Wordsworth's Poetical Works

Wordsworth's Poetical Works Study Guide

William Wordsworth, along with Robert Southey and Samuel Coleridge, is one of the "Lakeland Poets," a group that is widely credited with beginning the English Romantic Movement. The movement was characterized by a rejection of the Enlightenment, which focused on reason, logic, and structure. Romanticism, on the other hand, focuses on emotion and imagination. Often the poets are called "nature poets" because of their emphasis on man's connection to nature. Wordsworth addressed this connection in poems such as "Lines Composed a Few Miles above Tintern Abbey," "Ode; Intimations of Immortality," and "I wandered lonely as a cloud." The stress placed on the importance of imagination and the sublime in the English Romantic Movement subsequently inspired the American Romantic Movement, which was headed by Ralph Waldo Emerson and Henry David Thoreau, and followed up by Herman Melville and Nathaniel Hawthorne, among others. The most famous poets of the English Romantic Movement are William Wordsworth, Samuel Coleridge, William Blake, Lord Byron, Percy Bysshe Shelley, and John Keats.

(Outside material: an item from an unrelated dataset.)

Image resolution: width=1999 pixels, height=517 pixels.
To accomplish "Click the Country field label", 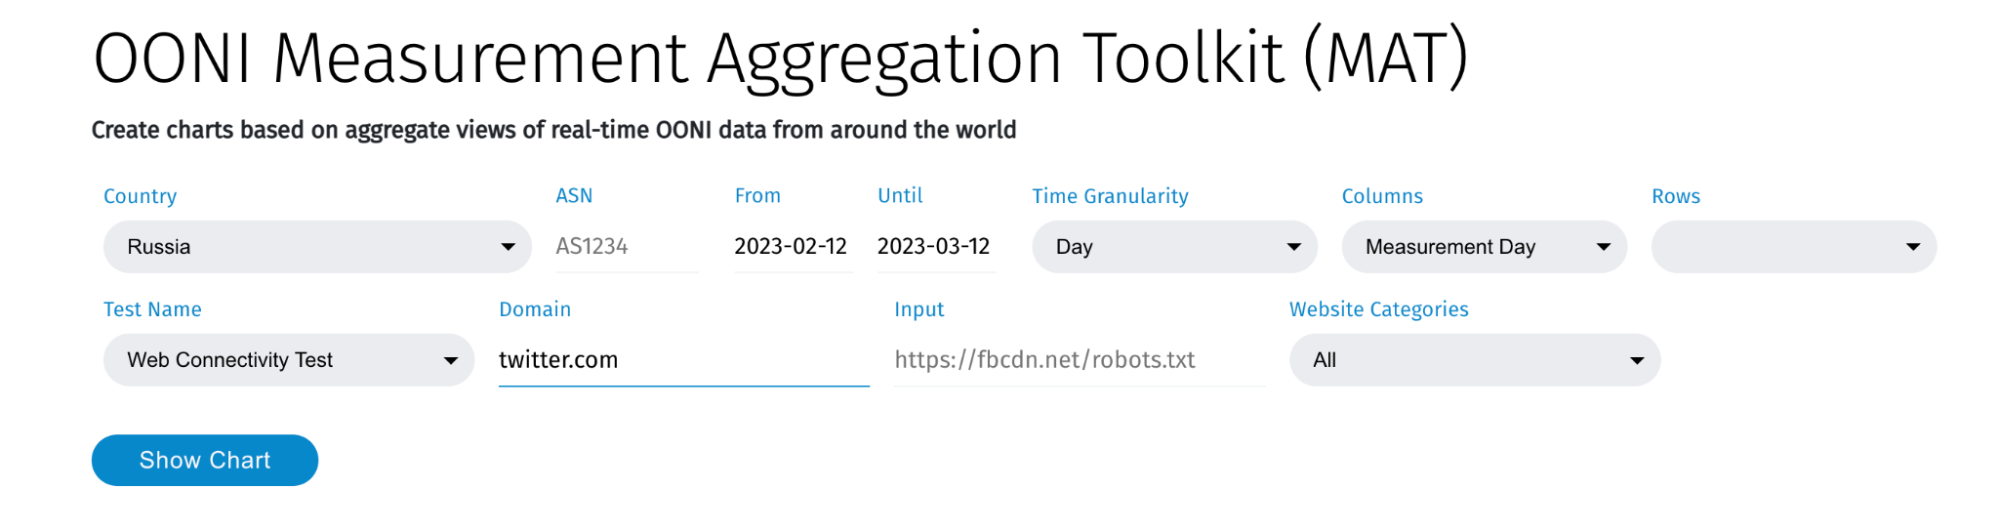I will tap(140, 196).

Wordsworth's poetry is distinguished by his straightforward use of language and meter and his natural and often colloquial themes and imagery. This is not to say, however, that Wordsworth's ideas are simple. He weaves several ideas throughout his poetic works, including the importance of the natural world, transcendentalism and interconnectedness, religion, morality, mortality, memory and the power of the human mind.

Wordsworth began publishing in 1793, at the age of 23, with a collection of poetry about a tour he took in the Swiss Alps - Descriptive Sketches. In 1798 Wordsworth and Coleridge published Lyrical Ballads, with a Few Other Poems anonymously. In 1800 the two published another edition of Lyrical Ballads that included Wordsworth's famous preface highlighting several of the key ideas of the Romantic Movement. Wordsworth published Elegiac Stanzas and Poems in two volumes in 1803 and 1805 respectively, followed by The Excursion in 1812, Collected Poems in 1815, and Peter Bell and The Waggoner in 1819. Wordsworth published Ecclesiastical Sketches in 1822. After Wordsworth's death, his wife published Preface, which was previously known only as "Poem for Coleridge." At the time of his death, Wordsworth was known in England as the best poet in the world.